Topological data analysis provides a set of tools to uncover low-dimensional structure in noisy point clouds. Prominent amongst the tools is persistence homology, which summarizes birth-death times of homological features using data objects known as persistence diagrams. To better aid statistical analysis, a functional representation of the diagrams, known as persistence landscapes, enable use of functional data analysis and machine learning tools. Topological and geometric variabilities inherent in point clouds are confounded in both persistence diagrams and landscapes, and it is important to distinguish topological signal from noise to draw reliable conclusions on the structure of the point clouds when using persistence homology. We develop a framework for decomposing variability in persistence diagrams into topological signal and topological noise through alignment of persistence landscapes using an elastic Riemannian metric. Aligned landscapes (amplitude) isolate the topological signal. Reparameterizations used for landscape alignment (phase) are linked to a resolution parameter used to generate persistence diagrams, and capture topological noise in the form of geometric, global scaling and sampling variabilities. We illustrate the importance of decoupling topological signal and topological noise in persistence diagrams (landscapes) using several simulated examples. We also demonstrate that our approach provides novel insights in two real data studies.

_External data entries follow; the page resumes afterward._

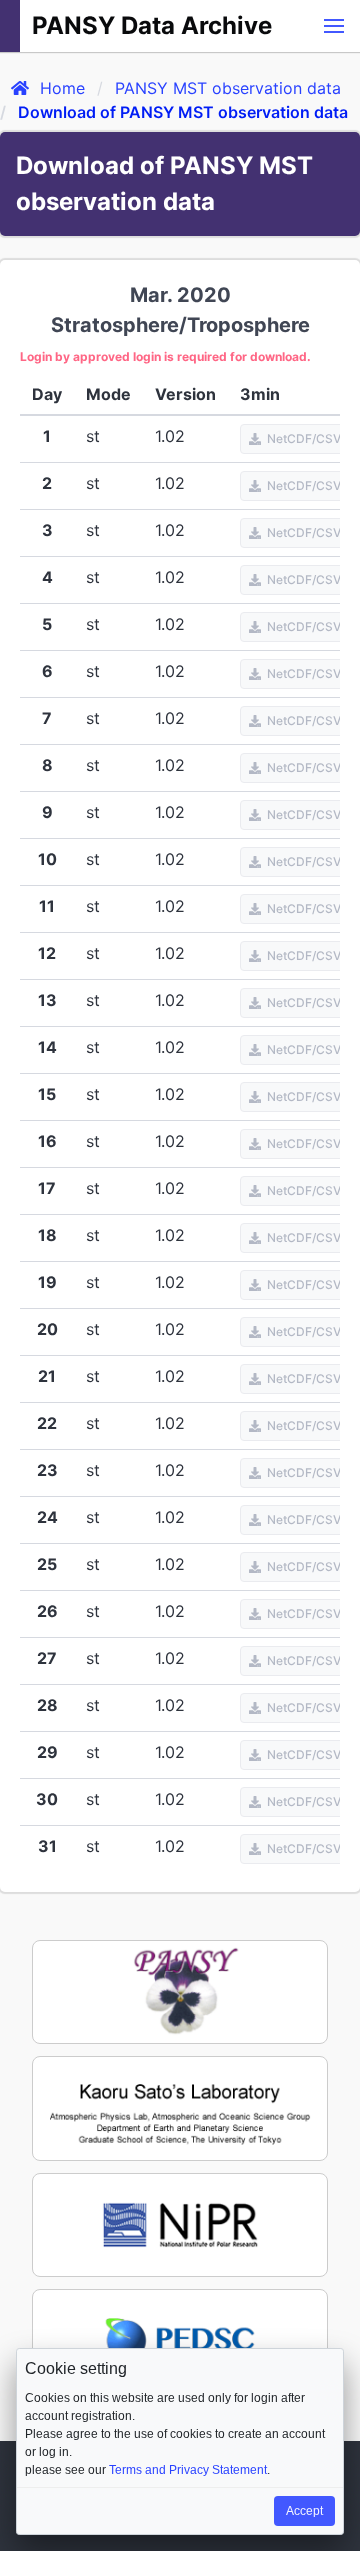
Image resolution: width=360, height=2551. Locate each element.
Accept (304, 2511)
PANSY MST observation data (228, 88)
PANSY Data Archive (152, 25)
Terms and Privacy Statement (188, 2470)
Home (62, 88)
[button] (334, 26)
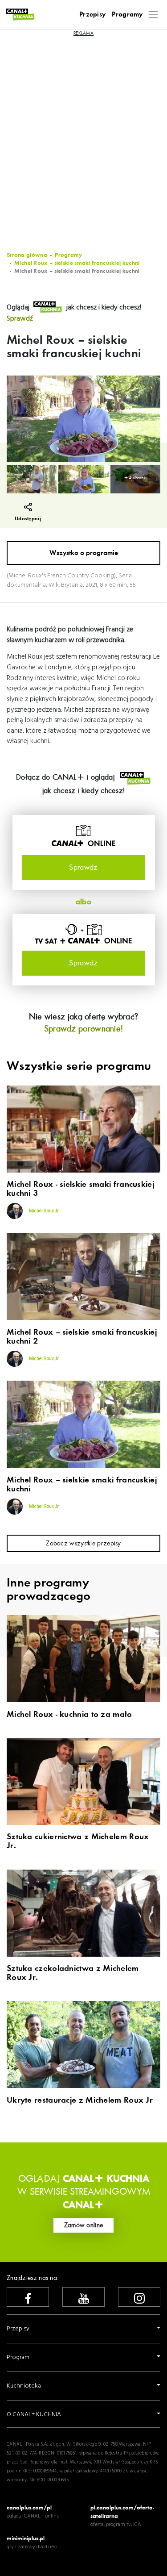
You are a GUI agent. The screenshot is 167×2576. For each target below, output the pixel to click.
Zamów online (83, 2225)
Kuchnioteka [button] (24, 2386)
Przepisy (92, 14)
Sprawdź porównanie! (83, 1028)
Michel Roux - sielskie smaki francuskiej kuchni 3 (80, 1189)
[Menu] (153, 14)
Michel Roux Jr (43, 1211)
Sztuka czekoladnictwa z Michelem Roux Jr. (73, 1973)
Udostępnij (28, 519)
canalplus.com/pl (29, 2507)
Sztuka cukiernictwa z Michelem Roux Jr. (78, 1841)
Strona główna (27, 254)
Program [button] (18, 2357)
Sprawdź (20, 319)
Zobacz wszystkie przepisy (83, 1543)
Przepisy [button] (18, 2329)
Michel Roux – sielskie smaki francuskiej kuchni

翻译：拓扑数据分析提供了一套用于揭示含噪点云中低维结构的工具。其中，持续同调是核心方法之一，它通过称为持续图的数据对象，总结同调特征的生灭时间。为了更有效地辅助统计分析，研究人员提出了持续图的函数化表示——持续景观，从而能够利用函数型数据分析与机器学习工具。点云中固有的拓扑变异性和几何变异性在持续图与持续景观中相互混杂。在使用持续同调分析点云结构时，必须区分拓扑信号与噪声，才能得出可靠的结论。我们构建了一个框架，通过弹性黎曼度量对齐持续景观，将持续图中的变异性分解为拓扑信号与拓扑噪声。对齐后的景观（振幅）能够分离出拓扑信号。用于景观对齐的重新参数化（相位）与生成持续图的分辨率参数相关联，并以几何、全局缩放和采样变异性的形式捕捉拓扑噪声。通过多个模拟实例，我们阐明了在持续图（景观）中解耦拓扑信号与拓扑噪声的重要性。同时，我们的方法在两个真实数据研究中提供了全新的见解。